Therapeutic Drug Monitoring
Adalimumab (ADM) is a fully human antibody that targets the pro-inflammatory cytokine TNF-alpha and is used to treat chronic inflammatory diseases like inflammatory bowel disease, rheumatoid arthritis, spondyloarthritis and plaque psoriasis. It has been shown that adalimumab can induce deep remission and improve the patient’s quality of life. Some patients do not respond to ADM therapy upon induction (primary non-responders), while others lose response over time (secondary non-responders).

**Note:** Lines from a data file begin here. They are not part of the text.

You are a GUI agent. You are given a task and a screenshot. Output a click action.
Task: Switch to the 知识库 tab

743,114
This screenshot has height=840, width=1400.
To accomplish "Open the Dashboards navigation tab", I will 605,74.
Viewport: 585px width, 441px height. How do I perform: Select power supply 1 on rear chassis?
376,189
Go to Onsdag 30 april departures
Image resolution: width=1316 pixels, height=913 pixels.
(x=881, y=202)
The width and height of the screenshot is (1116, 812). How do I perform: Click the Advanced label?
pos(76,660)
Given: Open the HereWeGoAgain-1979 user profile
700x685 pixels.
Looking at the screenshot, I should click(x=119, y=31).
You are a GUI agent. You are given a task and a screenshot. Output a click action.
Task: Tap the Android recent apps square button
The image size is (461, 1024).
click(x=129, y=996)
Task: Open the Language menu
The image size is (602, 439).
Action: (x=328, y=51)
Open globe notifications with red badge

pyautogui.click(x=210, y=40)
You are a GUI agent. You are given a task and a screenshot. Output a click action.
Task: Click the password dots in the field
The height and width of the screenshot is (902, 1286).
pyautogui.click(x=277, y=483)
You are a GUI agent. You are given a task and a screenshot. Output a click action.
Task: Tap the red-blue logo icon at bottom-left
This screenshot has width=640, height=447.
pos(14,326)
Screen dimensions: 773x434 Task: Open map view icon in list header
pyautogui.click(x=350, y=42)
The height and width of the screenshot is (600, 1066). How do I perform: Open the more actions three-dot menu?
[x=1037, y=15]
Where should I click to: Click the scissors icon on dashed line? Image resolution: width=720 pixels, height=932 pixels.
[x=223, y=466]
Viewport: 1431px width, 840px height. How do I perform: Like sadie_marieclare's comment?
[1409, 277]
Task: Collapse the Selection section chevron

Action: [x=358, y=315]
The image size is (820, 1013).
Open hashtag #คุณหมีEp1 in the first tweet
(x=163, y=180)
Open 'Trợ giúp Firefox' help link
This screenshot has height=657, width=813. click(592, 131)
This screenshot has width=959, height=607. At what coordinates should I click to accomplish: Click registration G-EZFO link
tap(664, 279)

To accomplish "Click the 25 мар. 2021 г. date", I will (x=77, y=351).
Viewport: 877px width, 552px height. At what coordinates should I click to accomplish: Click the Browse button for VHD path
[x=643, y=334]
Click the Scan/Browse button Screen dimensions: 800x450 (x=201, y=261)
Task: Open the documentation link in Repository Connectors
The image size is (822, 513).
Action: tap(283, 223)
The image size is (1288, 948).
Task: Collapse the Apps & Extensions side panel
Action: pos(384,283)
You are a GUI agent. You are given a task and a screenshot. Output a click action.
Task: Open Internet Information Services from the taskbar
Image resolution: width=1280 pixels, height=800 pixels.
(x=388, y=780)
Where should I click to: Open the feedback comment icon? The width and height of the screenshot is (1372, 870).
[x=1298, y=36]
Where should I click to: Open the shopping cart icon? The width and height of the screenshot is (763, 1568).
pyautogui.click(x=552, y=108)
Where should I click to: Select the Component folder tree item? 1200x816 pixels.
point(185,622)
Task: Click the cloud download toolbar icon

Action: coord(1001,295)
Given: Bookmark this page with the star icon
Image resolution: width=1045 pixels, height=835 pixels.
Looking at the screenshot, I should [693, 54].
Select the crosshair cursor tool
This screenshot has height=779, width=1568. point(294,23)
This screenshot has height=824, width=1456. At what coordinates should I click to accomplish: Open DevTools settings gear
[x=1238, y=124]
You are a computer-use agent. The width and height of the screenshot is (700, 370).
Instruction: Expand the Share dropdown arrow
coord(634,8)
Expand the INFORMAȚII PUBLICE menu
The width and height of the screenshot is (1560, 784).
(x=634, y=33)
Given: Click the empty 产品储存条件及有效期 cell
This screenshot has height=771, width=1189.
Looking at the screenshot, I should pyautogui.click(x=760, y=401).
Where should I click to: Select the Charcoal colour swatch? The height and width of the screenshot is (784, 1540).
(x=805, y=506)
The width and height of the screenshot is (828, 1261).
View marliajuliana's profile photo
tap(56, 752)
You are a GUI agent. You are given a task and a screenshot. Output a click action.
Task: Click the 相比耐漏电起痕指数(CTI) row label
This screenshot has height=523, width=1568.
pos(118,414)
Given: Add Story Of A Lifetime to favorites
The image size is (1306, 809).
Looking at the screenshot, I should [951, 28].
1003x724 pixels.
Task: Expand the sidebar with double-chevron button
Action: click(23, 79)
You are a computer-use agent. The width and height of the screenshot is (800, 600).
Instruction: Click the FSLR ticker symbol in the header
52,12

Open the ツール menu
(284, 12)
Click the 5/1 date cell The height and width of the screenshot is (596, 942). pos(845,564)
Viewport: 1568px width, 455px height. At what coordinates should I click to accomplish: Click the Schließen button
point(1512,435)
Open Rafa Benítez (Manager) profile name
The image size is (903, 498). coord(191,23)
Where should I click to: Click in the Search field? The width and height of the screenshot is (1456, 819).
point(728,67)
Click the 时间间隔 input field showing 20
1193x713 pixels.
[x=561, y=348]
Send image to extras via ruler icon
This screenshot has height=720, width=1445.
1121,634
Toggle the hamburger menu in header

A drug can only exert its pharmacologic effect when adequate concentrations are achieved in the circulation. The serum concentration of adalimumab just before the next injection, defined as the trough concentration, has been used for therapeutic drug monitoring (TDM). Recent data on TDM have shown that a good clinical response is associated with adequate trough concentrations in inflammatory bowel disease and rheumatoid arthritis patients. TDM may therefore be very instrumental to optimize treatment and to overcome secondary loss of response.
The apDia ADM ELISA uses a highly specific monoclonal antibody – Clone 40D8, developed at the K.U. Leuven – that only detects adalimumab (Humira?). Other anti- TNF drugs (for example infliximab and golimumab) do no interfere with the measurement.
As an example of TDM, the use of adalimumab trough concentration measurements in inflammatory bowel disease patients is described.
Inflammatory bowel disease
Induction therapy of adalimumab consists of a subcutaneous dose of 160 mg at week 0, followed by 80 mg at week 2 and 40 mg every other week from week 4 onwards. Upon good clinical response at week 12-14, treatment is continued (maintenance).
Maintenance phase: It has been shown that patients on maintenance therapy having sustained trough concentrations, are more likely to remain in remission than patients with undetectable trough concentrations. Thus, regularly checking ADM trough concentrations during maintenance therapy may be useful to evaluate the ADM treatment schedule and make adjustments when necessary.
Patients with low or undetectable drug concentrations may benefit from a dose increase or interval shortening, while the interval in patients with very high ADM concentrations can be safely prolonged.
Due to the dosing regimen, trough concentrations during induction at w2 and w4 are higher and serum samples need to be diluted more compared to the maintenance phase in which trough concentrations between 0.5-12 µg/ml are common.
Secondary loss of response is often due to the development of anti- drug antibodies, which have been observed despite of the fully human character of the drug. In case of undetectable trough concentrations, subsequent measurement of anti-drug antibodies may be helpful to determine the optimal treatment strategy.
Principle of the ADM ELISA
The apDia Adalimumab ELISA uses a highly specific monoclonal antibody – clone 40D8, developed at the KU Leuven - that only detects adalimumab (Humira®). Other anti-TNF drugs (like infliximab, golimumab) do not interfere with the measurement.
Microtiterstrips coated with TNF-alpha are incubated with calibrators, controls and diluted patient samples. During this incubation step ADM binds specifically to the TNF-alpha on the solid phase. After removal of the unbound serum proteins by a washing procedure, the antigen-antibody complex in each well is detected with specific peroxidase-conjugated monoclonal antibody (clone 40D8, developed at the KU Leuven) directed to ADM.
After removal of the unbound conjugate, the strips are incubated with a chromogenic solution containing tetramethylbenzidin and hydrogen peroxide: a blue colour develops in proportion to the amount of immunocomplex bound to the wells of the strips. The enzymatic reaction is stopped by the addition of 0.5M H2SO4 and the absorbance values at 450 nm are determined.
A standard curve is obtained by plotting the absorbance values versus the corresponding calibrator values. The concentration of ADM in patient samples is determined by interpolation from the calibration curve.